At first the proposal was just to build a world-class ski resort, but then came the successful bid for the Winter Olympics. The budget grew from $300m to $2bn. He admitted that he might not get much return on his investment.
"It's more a question of legacy," he said.
"For my colleagues, I also think it is mostly the payback issue because we talk a lot in Russia about the question of whether it is fair or not that we have a lot of rich people.
"It's not possible to change it overnight by paying some kind of fine or whatever. I think that the rich people have to work more for the country. And that's how they can change their image from somebody who is just rich to somebody who is doing something good for the country. Of course it is a payback, a legacy issue."
But he did add that he was hoping to get some of the money back from the government.
"With the hosting of the Olympics of course, the resort - Rosa Khutor - bears a lot of expenses which are not commercial and when and if these expenses are covered, the project is profitable," he said.
Olympics 'hell'
The 2014 Sochi Winter Olympics is something of a personal project for President Putin, which perhaps explains the extraordinary no-expenses-spared policy that has allowed the budget to rocket past even Beijing.
But part of the reason is also the lack of pre-existing facilities. There was no ski resort, no ski jump, no bobsled track, no skating rink and no railway or sizeable road joining the beachside Olympic Park,that will host the skating events, to the mountain areas, that will host the skiing and sliding events.
But what has been created is something unique. A men's downhill ski-run with a view of the sea, and a collection of skating rinks set among the palm trees of a Black Sea resort.
It has not been without pain, though.
Lyudmila Yakovenko and her husband and two sons used to live in a house by the beach but the home was demolished to make way for the Olympic Park. Now they live in a scruffy rented garage with blankets hung across the door to keep them warm, and one room upstairs.
"We lived on the beach," she said. "We had our own backyard, a garden, flowers. We could see the sea from our windows. We grew up on the beach. Now our kids are growing up, and we hoped that their lives would be the same. But it all changed. They took away our family home, they took everything.
"My older son keeps asking me: 'Why are we living like this?' and I say: 'Because of the Olympics'."
She claims she has been compensated for only half the value of her old home.
On a hillside with a view of the Olympic Park, Tatiana Skiba surveyed the ruins of her home. She and her husband and son and daughter moved there 18 years ago, and lived in a wooden house while they built an impressive new one. But one night they were woken up by what seemed to be an earthquake. The house was shifting ominously under their bed. When they went outside they realised the whole hillside was on the move.

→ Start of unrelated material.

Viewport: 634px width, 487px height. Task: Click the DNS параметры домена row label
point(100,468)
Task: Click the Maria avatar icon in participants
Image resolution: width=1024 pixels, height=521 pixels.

It turned out that further up the hill there was an illegal dump where vast amounts of concrete and rubble from the Olympics site had been tipped.

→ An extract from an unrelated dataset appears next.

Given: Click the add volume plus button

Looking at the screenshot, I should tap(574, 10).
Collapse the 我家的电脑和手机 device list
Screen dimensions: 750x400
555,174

Her old house is a wreck, and her new one leans dramatically to one side.
"If this hadn't happened, I might have enjoyed the Olympics," she said.
"But now the Olympics is hell for me and for everyone who lives along this street. It is hell and we feel very bitter towards the government. Even if it is prestigious for the country to host the Games it is a calamity, a real calamity."

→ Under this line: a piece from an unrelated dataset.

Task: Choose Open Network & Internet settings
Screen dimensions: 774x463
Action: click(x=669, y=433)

This winter, athletes have been flooding to Sochi for a series of test events. They can see the disruption, and feel for the residents. But they also understand that next year's Games could be something special.
Elise Christie, the short track speed skater who is one of Britain's best medal hopes in 2014, has just secured her World Cup victory in Sochi and is looking forward to the Games
"I think it will be one of the best ones," she predicted. "Just now it maybe doesn't looks like it's ready, but that is because they are building everything from scratch."